Dad was not perfect, and he knew that but he tried his best to be perfect as he could; when he fell short, he spent a great deal of his time pointing out the unfair imperfections of others at anytime and anywhere. This personality flaw rubbed a lot of people the wrong way and turned a lot of former friends and family alike into enemies and now his children have inherited his enemies. Dad usually meant well but did not know how to convey the difference between constructive criticism and destructive criticism. It takes a very resilient person to survive our dad's environment. Speaking from experience, as a son, I took his criticism as a challenge and did my best to prove it wrong. 
For those who know our dad, know that he was truthful in what he said but it was painful. Those of us who were resilient, appreciated dad's critiquing of our flaws and his truthfulness after we learned not to take it personal. It takes a great deal of time to recover from our dad's arsenal of insults and many never did recover. We as his children don't have a clue as to who or how many people our dad has offended; all that we know is that we have paid a steep price for it. 
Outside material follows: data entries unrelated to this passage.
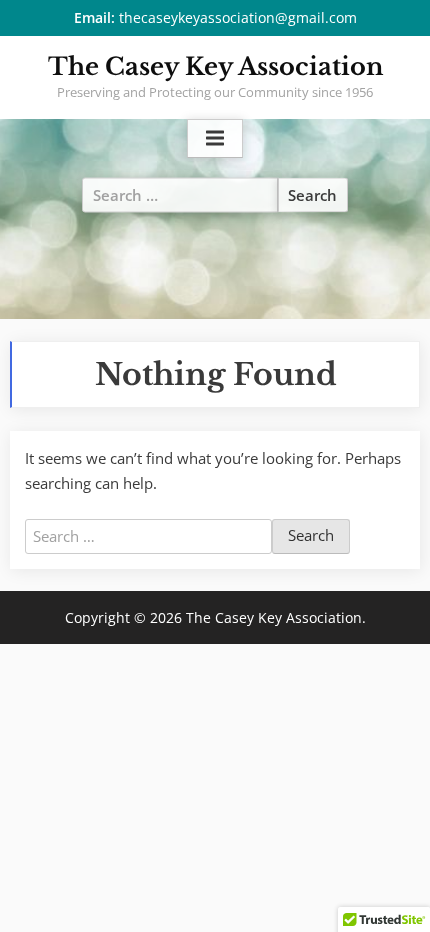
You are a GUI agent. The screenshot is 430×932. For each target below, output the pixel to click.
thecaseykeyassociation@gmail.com (238, 17)
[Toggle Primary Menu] (215, 139)
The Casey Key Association (215, 66)
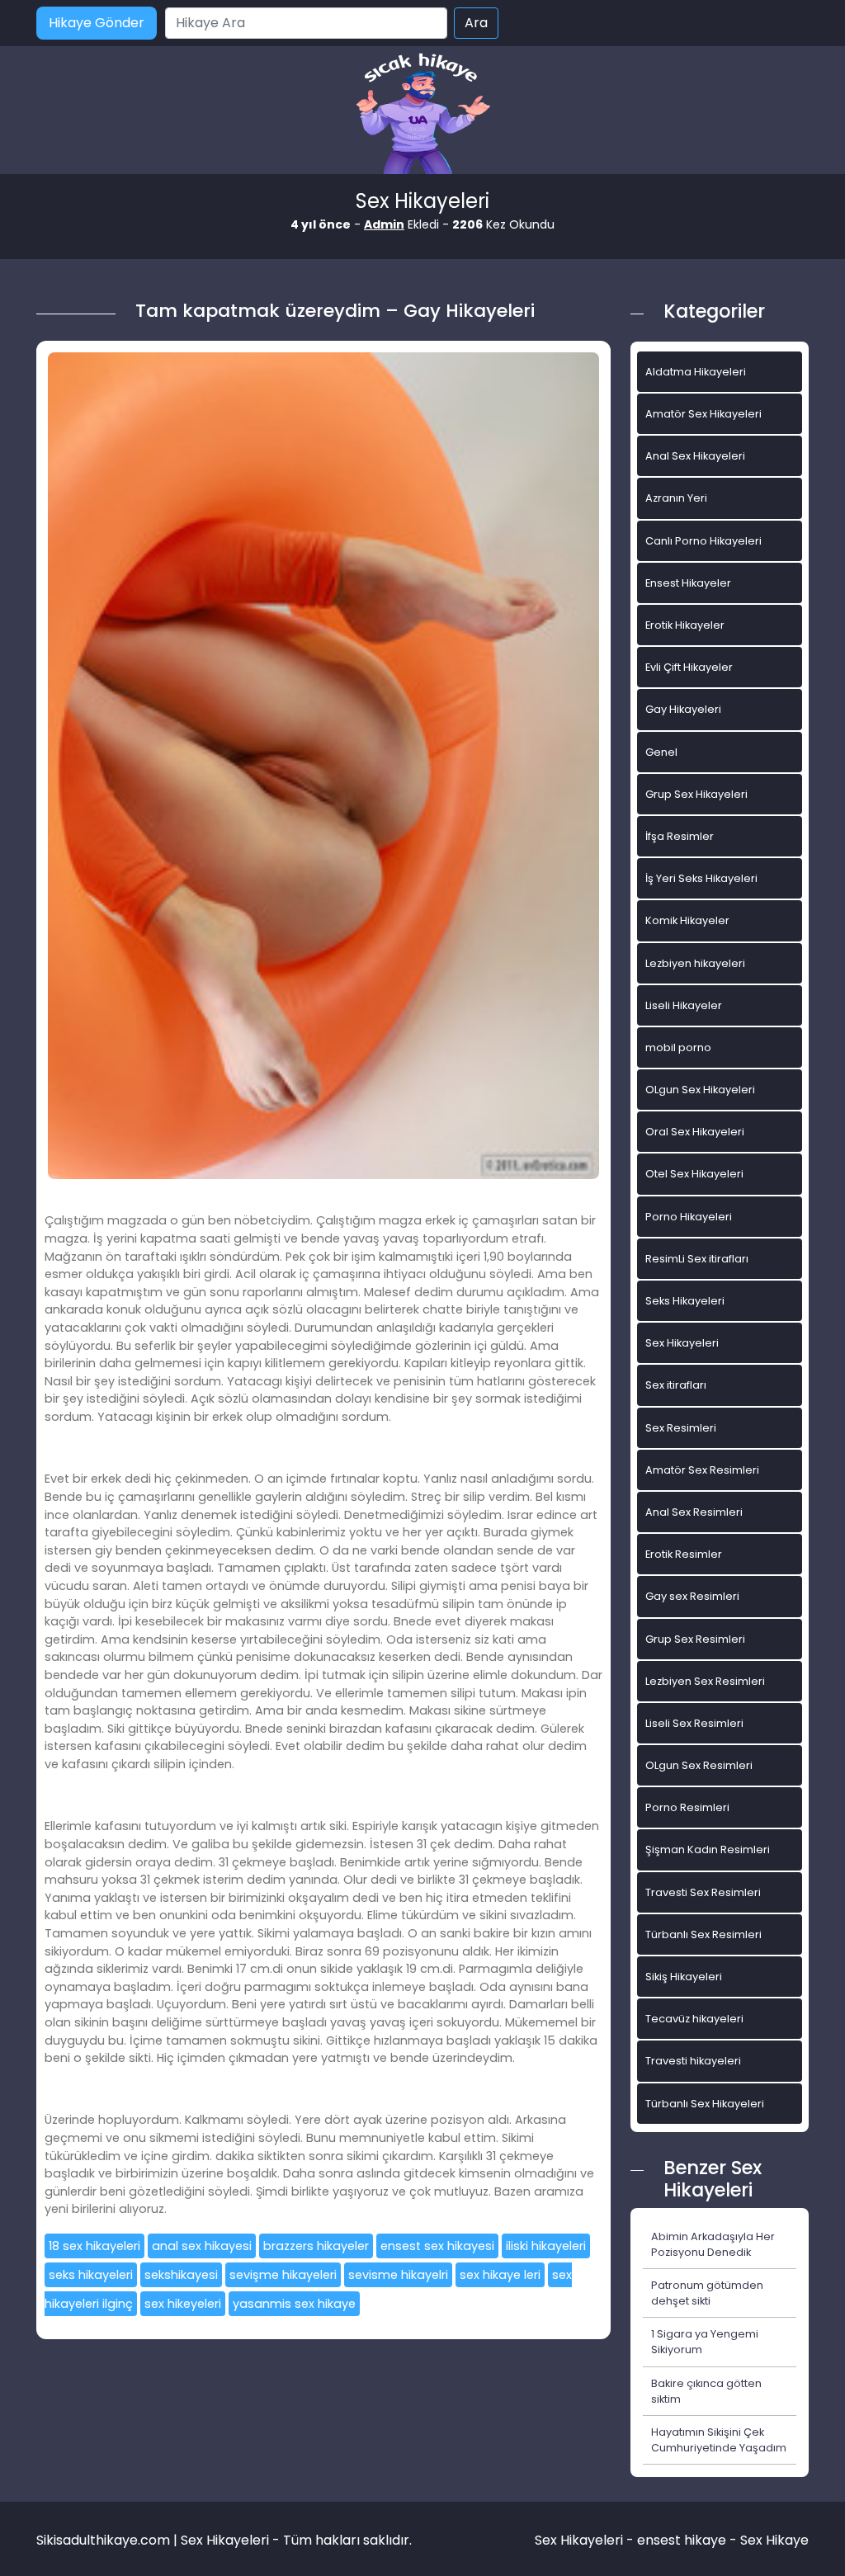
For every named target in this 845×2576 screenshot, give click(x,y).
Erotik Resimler (683, 1554)
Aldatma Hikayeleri (695, 372)
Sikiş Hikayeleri (683, 1977)
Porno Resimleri (687, 1807)
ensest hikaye (681, 2540)
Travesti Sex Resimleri (703, 1892)
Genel (661, 752)
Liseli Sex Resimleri (694, 1723)
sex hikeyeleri (182, 2303)
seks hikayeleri (91, 2275)
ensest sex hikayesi (437, 2246)
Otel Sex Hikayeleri (694, 1174)
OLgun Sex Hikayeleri (700, 1090)
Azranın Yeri (676, 498)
As we ask God to forgive us for our trespasses as we forgive those who have trespassed against us; we personally want to apologize to the greater Flint community for our father's inconsiderate insults and any that we may have committed. "We send our greatest sympathy." The new generation of Motens "understands that the best offense is to never offend at all." Thanks to all of my dad's friends and family who showed support in our times of need. Please pray for us in our time of healing.